◆ **What to work on**
The lines from the top of the data down to the line with "Expand the chevron menu on the main tweet" should be repeated exactly, both ends included.

◆ **Raw data**
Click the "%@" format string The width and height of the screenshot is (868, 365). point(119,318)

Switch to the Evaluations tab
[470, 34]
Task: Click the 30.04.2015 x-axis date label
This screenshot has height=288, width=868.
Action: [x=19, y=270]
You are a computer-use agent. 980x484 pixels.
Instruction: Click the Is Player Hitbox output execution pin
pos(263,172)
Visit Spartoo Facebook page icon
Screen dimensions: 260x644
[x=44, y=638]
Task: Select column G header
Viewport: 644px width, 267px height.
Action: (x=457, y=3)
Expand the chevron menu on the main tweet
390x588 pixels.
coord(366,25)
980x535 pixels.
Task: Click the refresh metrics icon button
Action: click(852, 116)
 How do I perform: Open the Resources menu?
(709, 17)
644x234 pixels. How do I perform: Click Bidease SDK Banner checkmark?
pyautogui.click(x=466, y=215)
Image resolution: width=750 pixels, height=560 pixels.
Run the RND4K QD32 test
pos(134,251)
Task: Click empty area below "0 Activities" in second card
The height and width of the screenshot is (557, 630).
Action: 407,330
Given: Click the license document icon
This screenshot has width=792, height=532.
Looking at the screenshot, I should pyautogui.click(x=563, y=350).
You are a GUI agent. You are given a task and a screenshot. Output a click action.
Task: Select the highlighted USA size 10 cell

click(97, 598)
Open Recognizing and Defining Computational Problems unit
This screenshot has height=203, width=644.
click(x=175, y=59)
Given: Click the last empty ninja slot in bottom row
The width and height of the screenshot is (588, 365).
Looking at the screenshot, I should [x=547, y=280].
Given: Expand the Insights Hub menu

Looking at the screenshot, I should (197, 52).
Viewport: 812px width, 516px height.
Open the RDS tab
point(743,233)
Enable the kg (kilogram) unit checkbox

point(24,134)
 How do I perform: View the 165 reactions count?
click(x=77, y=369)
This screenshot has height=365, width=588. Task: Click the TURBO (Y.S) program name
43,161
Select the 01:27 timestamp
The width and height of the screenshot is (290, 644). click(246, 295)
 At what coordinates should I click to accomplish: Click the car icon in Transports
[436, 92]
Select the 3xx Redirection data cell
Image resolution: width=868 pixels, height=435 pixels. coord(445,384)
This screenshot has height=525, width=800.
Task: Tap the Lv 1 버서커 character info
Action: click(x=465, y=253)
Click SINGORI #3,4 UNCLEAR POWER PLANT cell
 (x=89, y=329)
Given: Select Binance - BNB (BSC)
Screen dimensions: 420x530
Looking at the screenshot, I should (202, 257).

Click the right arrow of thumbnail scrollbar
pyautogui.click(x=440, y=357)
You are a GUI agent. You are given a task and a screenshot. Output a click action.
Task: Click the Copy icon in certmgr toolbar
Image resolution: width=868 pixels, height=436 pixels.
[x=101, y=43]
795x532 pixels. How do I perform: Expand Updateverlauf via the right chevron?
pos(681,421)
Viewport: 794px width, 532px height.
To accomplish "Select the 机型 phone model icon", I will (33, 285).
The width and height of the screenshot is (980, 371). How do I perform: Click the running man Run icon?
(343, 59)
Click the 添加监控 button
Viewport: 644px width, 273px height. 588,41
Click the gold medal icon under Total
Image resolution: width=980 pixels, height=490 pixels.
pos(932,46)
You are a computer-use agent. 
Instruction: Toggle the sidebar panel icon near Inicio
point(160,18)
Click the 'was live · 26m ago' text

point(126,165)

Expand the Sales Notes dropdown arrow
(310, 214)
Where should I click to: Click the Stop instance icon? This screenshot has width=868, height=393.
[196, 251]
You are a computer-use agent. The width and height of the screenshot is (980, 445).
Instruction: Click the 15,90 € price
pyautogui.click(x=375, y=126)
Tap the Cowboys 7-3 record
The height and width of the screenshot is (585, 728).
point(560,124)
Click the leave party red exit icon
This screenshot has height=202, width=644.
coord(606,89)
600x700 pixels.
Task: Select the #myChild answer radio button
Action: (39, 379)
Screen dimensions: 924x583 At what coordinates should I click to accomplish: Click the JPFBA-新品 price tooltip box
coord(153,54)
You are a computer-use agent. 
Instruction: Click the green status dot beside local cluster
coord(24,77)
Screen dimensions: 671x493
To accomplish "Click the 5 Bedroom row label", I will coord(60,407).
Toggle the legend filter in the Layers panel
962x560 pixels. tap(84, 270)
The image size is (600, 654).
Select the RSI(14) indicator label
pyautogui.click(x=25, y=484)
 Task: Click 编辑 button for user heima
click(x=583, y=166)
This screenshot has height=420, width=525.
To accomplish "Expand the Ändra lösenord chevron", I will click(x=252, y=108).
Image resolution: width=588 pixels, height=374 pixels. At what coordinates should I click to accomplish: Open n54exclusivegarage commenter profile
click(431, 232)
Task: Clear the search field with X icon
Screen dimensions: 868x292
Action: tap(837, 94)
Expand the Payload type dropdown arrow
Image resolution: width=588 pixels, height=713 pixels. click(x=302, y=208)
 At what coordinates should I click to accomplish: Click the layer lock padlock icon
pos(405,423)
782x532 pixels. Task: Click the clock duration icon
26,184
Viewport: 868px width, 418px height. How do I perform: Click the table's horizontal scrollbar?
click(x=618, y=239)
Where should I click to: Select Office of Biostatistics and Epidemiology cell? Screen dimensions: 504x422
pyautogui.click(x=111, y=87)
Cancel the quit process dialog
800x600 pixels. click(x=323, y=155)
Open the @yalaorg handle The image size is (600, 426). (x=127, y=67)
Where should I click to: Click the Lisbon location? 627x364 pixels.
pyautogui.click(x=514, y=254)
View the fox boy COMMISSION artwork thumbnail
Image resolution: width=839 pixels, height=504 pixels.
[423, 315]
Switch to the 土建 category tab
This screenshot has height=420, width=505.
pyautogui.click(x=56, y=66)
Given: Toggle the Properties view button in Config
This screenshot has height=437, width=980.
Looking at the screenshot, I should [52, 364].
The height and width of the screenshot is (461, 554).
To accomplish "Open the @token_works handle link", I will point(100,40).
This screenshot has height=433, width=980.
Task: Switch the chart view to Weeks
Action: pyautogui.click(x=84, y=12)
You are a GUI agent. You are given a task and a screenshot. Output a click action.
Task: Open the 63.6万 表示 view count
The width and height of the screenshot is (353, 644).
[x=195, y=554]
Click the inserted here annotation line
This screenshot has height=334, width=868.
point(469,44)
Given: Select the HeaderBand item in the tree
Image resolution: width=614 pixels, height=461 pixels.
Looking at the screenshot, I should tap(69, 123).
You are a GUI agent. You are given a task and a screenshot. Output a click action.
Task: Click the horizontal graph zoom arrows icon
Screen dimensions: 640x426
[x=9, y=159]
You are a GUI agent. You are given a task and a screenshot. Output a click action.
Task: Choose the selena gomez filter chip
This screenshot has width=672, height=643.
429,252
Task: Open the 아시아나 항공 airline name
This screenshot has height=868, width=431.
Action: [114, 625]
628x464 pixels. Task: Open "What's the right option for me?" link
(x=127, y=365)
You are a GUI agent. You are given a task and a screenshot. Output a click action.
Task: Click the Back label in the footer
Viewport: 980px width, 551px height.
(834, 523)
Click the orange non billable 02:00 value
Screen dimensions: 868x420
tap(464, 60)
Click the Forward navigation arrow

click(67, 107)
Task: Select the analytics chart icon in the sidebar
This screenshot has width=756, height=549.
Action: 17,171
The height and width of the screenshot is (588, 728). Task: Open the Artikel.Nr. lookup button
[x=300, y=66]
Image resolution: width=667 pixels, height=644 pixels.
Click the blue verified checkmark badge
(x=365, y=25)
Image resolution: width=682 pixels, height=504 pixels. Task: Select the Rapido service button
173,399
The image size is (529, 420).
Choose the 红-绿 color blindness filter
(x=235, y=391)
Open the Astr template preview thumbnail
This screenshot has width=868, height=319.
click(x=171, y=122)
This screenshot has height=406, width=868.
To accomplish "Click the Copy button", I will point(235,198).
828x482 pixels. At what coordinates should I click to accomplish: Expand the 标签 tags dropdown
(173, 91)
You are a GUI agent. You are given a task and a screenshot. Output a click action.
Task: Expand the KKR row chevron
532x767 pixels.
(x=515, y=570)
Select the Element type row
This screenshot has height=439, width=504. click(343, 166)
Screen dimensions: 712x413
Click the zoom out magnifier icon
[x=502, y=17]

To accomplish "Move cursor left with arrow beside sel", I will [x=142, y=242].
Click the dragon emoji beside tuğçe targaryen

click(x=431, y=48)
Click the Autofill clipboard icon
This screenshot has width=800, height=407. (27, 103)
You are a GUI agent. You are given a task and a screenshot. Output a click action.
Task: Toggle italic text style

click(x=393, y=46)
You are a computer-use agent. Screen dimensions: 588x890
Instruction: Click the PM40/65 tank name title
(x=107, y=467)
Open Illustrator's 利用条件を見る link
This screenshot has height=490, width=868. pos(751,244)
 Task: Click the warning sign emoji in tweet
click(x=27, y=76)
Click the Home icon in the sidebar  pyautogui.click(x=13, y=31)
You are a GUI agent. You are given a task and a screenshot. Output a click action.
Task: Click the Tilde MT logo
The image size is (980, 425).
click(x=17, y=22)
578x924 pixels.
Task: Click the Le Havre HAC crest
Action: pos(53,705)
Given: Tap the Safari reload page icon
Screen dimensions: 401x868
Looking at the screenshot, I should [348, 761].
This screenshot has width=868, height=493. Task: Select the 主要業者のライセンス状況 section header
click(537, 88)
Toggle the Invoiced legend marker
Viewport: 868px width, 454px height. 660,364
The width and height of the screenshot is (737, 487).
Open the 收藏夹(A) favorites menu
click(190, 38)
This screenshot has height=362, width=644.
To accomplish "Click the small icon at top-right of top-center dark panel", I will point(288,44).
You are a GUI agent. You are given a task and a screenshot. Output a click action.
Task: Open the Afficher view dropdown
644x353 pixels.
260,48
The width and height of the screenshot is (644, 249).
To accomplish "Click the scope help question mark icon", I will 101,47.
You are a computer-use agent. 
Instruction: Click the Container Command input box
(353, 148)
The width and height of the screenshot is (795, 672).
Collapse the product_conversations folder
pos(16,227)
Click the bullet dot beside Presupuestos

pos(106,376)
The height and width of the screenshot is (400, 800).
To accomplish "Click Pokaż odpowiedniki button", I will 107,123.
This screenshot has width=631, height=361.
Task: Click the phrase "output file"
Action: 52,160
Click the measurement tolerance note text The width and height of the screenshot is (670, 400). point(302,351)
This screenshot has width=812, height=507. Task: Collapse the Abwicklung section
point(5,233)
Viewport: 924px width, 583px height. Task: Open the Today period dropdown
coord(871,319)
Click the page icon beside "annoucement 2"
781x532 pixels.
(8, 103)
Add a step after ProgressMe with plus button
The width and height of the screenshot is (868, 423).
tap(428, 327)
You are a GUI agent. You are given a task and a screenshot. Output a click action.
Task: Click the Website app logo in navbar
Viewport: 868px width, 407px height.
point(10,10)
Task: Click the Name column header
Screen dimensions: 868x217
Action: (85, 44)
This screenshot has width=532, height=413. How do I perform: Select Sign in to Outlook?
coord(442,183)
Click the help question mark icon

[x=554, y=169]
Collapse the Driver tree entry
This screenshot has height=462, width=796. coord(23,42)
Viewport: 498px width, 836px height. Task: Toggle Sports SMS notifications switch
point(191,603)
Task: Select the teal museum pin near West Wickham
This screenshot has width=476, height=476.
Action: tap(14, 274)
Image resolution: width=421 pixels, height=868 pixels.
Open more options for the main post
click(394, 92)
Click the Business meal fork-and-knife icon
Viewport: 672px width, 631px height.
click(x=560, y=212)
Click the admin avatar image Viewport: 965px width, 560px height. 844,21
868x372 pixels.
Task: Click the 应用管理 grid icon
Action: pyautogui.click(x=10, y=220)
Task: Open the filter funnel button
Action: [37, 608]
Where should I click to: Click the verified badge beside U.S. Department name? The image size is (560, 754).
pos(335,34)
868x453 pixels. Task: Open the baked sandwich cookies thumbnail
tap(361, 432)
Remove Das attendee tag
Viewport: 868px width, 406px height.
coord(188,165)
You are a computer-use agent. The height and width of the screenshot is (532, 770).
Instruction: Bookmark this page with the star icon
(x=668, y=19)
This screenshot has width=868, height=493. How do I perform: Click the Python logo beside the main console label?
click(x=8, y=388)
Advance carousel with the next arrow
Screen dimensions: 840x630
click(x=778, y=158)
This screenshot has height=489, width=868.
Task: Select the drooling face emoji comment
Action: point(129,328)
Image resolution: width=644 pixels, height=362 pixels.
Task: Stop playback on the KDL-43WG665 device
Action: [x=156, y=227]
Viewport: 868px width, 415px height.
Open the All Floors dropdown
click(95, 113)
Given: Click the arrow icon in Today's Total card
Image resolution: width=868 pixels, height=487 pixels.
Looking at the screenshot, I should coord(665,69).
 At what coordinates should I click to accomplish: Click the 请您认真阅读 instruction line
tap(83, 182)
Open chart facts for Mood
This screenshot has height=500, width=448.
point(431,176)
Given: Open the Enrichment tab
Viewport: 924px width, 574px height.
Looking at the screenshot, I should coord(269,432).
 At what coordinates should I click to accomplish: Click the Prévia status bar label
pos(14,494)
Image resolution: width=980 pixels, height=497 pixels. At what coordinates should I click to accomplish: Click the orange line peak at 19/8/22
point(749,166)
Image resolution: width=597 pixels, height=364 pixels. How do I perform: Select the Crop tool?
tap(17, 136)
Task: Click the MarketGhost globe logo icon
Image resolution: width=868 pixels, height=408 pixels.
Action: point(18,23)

◆ **Result**
Click the "%@" format string The width and height of the screenshot is (868, 365). point(119,318)

Switch to the Evaluations tab
[470, 34]
Task: Click the 30.04.2015 x-axis date label
This screenshot has height=288, width=868.
Action: [x=19, y=270]
You are a computer-use agent. 980x484 pixels.
Instruction: Click the Is Player Hitbox output execution pin
pos(263,172)
Visit Spartoo Facebook page icon
Screen dimensions: 260x644
[x=44, y=638]
Task: Select column G header
Viewport: 644px width, 267px height.
Action: (x=457, y=3)
Expand the chevron menu on the main tweet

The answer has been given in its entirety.